SUPPLIED MATERIAL -
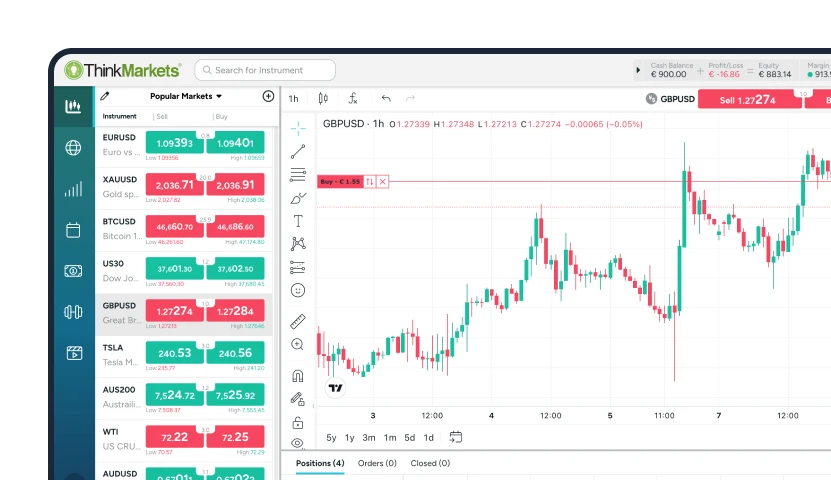The height and width of the screenshot is (480, 831).
Task: Switch to the Closed (0) tab
Action: click(x=430, y=463)
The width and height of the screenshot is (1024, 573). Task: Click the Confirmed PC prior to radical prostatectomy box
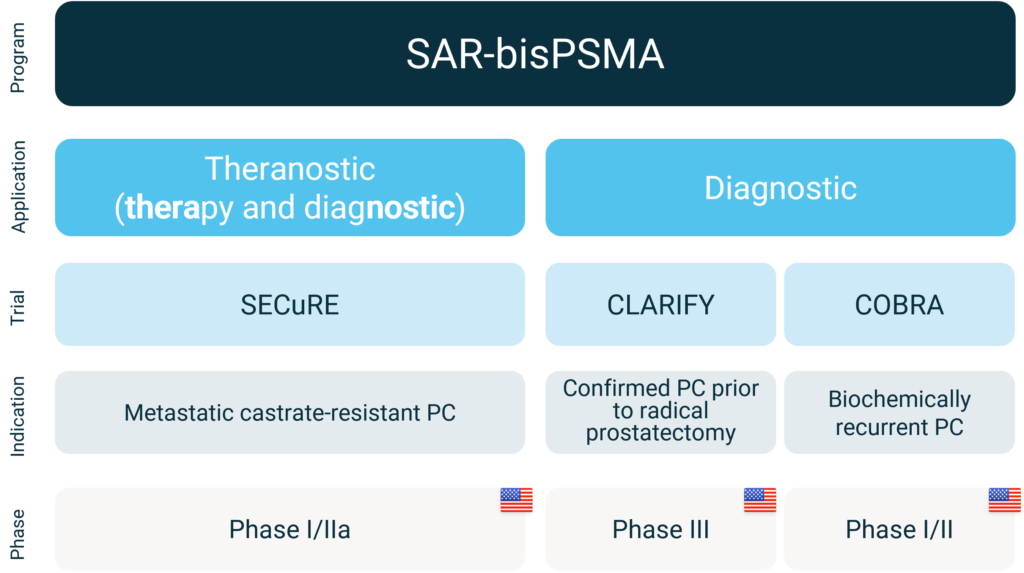point(661,412)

EXERCISE - Only those lines from the one containing "The width and" to the end of the material above, retyped exactly and without pictures, belong in your reply.

WRITTEN SOLUTION -
The width and height of the screenshot is (1024, 573). Task: Click the Confirmed PC prior to radical prostatectomy box
point(661,412)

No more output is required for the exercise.